The project “Heart Repair with Human Tissue Engineered Myocardium” is designed to find a new option for the treatment of heart failure. Because of the shortage of donor hearts, many patients in need never receive this life-saving therapy. We are generating engineered heart muscles (EHMs) that are made from cardiomyocytes (heart muscle cells) derived from human embryonic stem cells. The ultimate goal of this work is to produce a beating human heart “patch” that can be transplanted onto damaged hearts, and help restore function.

Through the joint efforts of researchers in Dr. Joseph Wu’s laboratory at Stanford and Dr. Larry Couture’s team at City of Hope, we have developed a process that allows essentially unlimited generation of cardiomyocytes using a process that is fully compatible with eventual clinical use. Our collaborator at Gottingen University, Dr. Wolfram Zimmerman, uses these cells to produce EHMs, which are then shipped to Stanford. At Stanford, the EHMs are evaluated for their structure, overall health, and ability to generate force as measured in vitro. These EHMs are also transplanted into rodents that have been given heart attacks, to see if the EHMs can survive and improve heart function.

In the first year of this project, we compared different methods of making EHMs and the results that could be measured both in vitro and in vivo. We established a model of heart disease in rats with defective immune systems (necessary for the survival of human cells/tissues in this extremely foreign setting). We found that a specific grid-like patch design was both easier to construct than other options and was able to survive in the rat model of heart disease.

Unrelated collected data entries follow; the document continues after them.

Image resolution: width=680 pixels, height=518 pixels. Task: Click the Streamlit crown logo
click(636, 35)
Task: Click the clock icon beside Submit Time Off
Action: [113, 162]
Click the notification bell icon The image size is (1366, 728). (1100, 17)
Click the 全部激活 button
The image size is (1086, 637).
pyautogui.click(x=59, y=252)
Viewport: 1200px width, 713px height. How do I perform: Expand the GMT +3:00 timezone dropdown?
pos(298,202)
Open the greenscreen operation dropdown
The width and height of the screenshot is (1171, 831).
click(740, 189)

In the 2nd year, we focused on this patch design and performed a larger number of transplants. Using EHMs made from genetically engineered cells that give off a fluorescent signal, we were able to track the long-term survival of the EHMs (at least 7 months) without having to sacrifice many of the animals. Our analysis of the transplanted EHMs showed that they had survived transplantation and had taken on characteristics that made them closer to normal heart tissue. In addition, EHM transplantation resulted in improved heart function, as compared to rats that either received no transplants or received a control EHM transplant that contained dead cells.

The next phase of our project will be to evaluate the function of larger EHMs in swine model of heart disease, since these animals have hearts that are similar in size and heart rate to humans. This is a crucial step before considering translating this work into human patients.